Addy Grayson is a matriarch raising her granddaughters, Emily and Anna in early twentieth century Georgia, but the trials that she endured during the Civil War have lingering results that filter down to her charges–especially as Anna becomes best friends with the servant’s daughter, Nessie. The girls must cope with prejudice, Anna’s nursing career and goals, her involvement in the suffragette movement as well as their sexual awakening and attraction for each other.

Martin’s greatest gift is in her sharply detailed and altogether convincing characters. Addy Grayson’s strength and indomitable nature are palpable, and she is the glue which holds the family together. Anna is also finely wrought, as is Nessie. Their actions, their dialogue, their interrelationships with each other, are all absolutely true to their characters, and they never strike a false note.

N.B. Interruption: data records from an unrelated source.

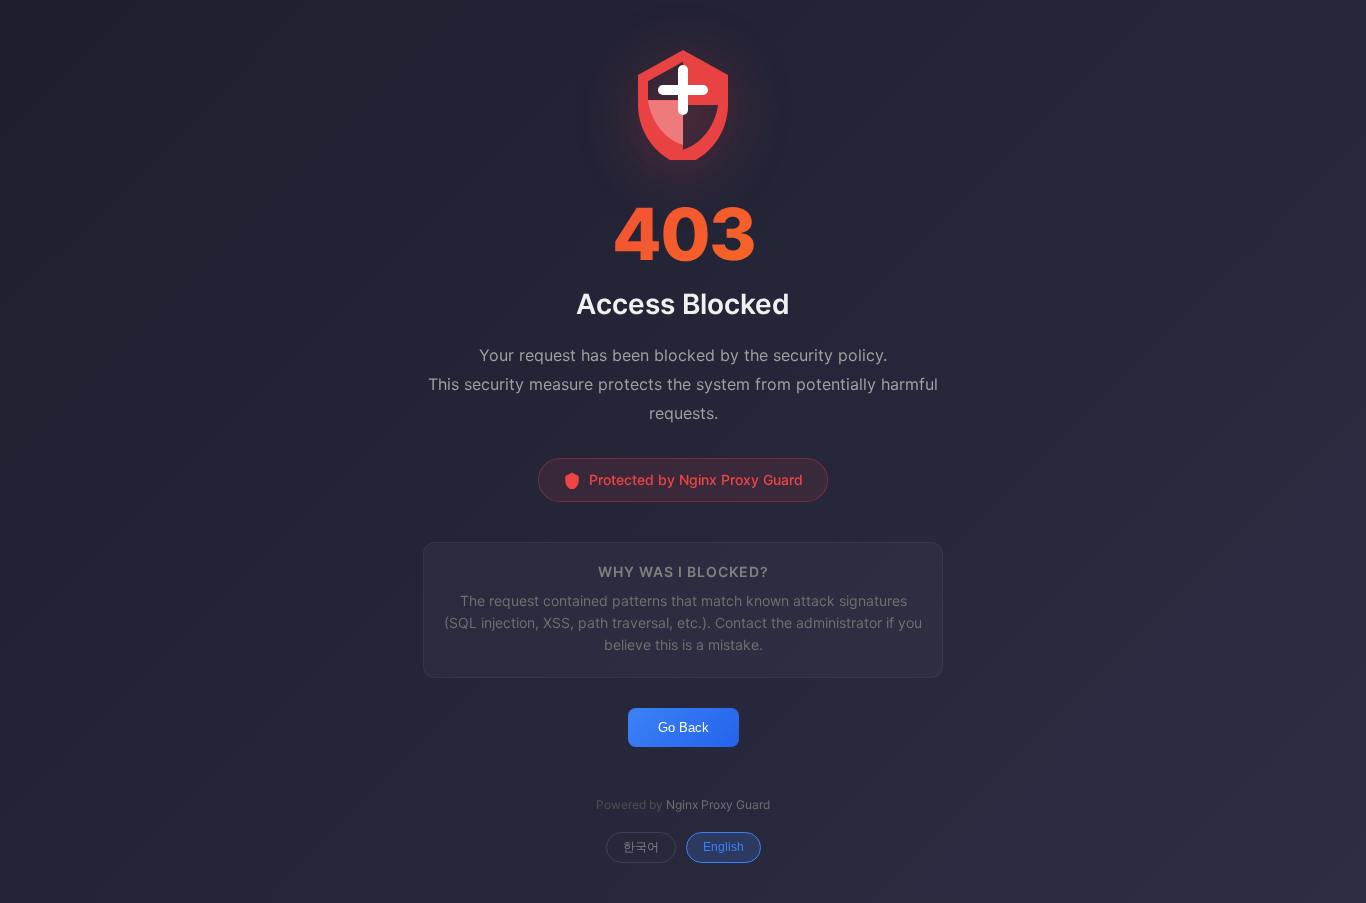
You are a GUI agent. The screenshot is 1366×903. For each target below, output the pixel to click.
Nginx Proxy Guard (718, 804)
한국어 (641, 847)
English (723, 847)
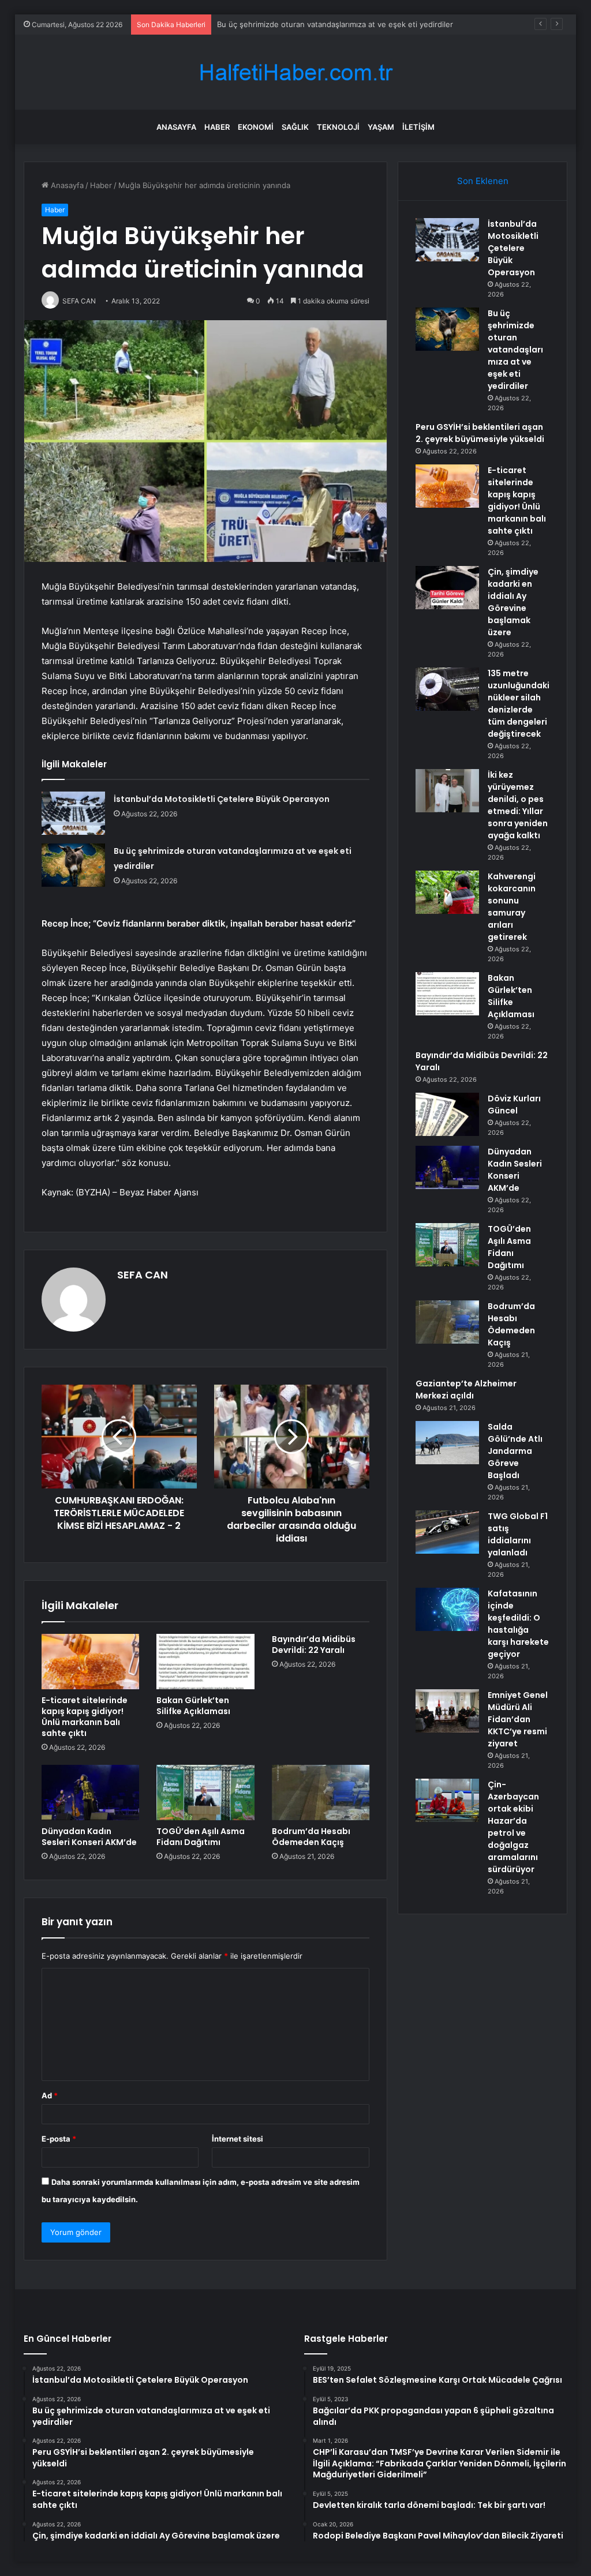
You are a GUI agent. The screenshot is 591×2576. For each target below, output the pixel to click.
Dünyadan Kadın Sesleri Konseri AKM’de (89, 1836)
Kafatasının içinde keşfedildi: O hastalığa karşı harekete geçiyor (518, 1624)
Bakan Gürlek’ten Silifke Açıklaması (193, 1705)
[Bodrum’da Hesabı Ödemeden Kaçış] (321, 1792)
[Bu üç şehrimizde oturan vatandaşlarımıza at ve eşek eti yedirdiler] (73, 865)
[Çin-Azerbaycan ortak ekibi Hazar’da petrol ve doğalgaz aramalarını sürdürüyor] (447, 1800)
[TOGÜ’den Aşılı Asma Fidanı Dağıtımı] (205, 1792)
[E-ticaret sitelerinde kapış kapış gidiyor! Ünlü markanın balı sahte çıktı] (91, 1661)
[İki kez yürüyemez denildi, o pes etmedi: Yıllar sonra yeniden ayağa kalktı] (447, 790)
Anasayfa (176, 127)
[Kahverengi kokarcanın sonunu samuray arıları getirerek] (447, 892)
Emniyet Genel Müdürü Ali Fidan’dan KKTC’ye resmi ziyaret (518, 1719)
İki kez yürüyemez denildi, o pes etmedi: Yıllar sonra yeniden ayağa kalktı (518, 805)
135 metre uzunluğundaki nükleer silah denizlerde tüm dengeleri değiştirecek (518, 704)
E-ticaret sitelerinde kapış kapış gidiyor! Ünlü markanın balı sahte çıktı (85, 1716)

Her Georgia setting is evocative, and Martin does a wonderful job of portraying the racial and political attitudes of the time period.

So why am I so frustrated by the brevity of this book? Partially because Martin creates such a terrific place to be that I never wanted to leave it. This book, only 208 pages, could be half again that long and still keep my attention. The suffragette stuggle alone could have carried the additional length, never mind any additional exploration of Anna and Nessie’s relationship. But perhaps Under the Witness Tree has those bases covered.

Nevertheless, Tangled Roots is an amazing portrait of two women caught up in the social and political strife of their time, as warm and real as it is engaging. Highly recommended.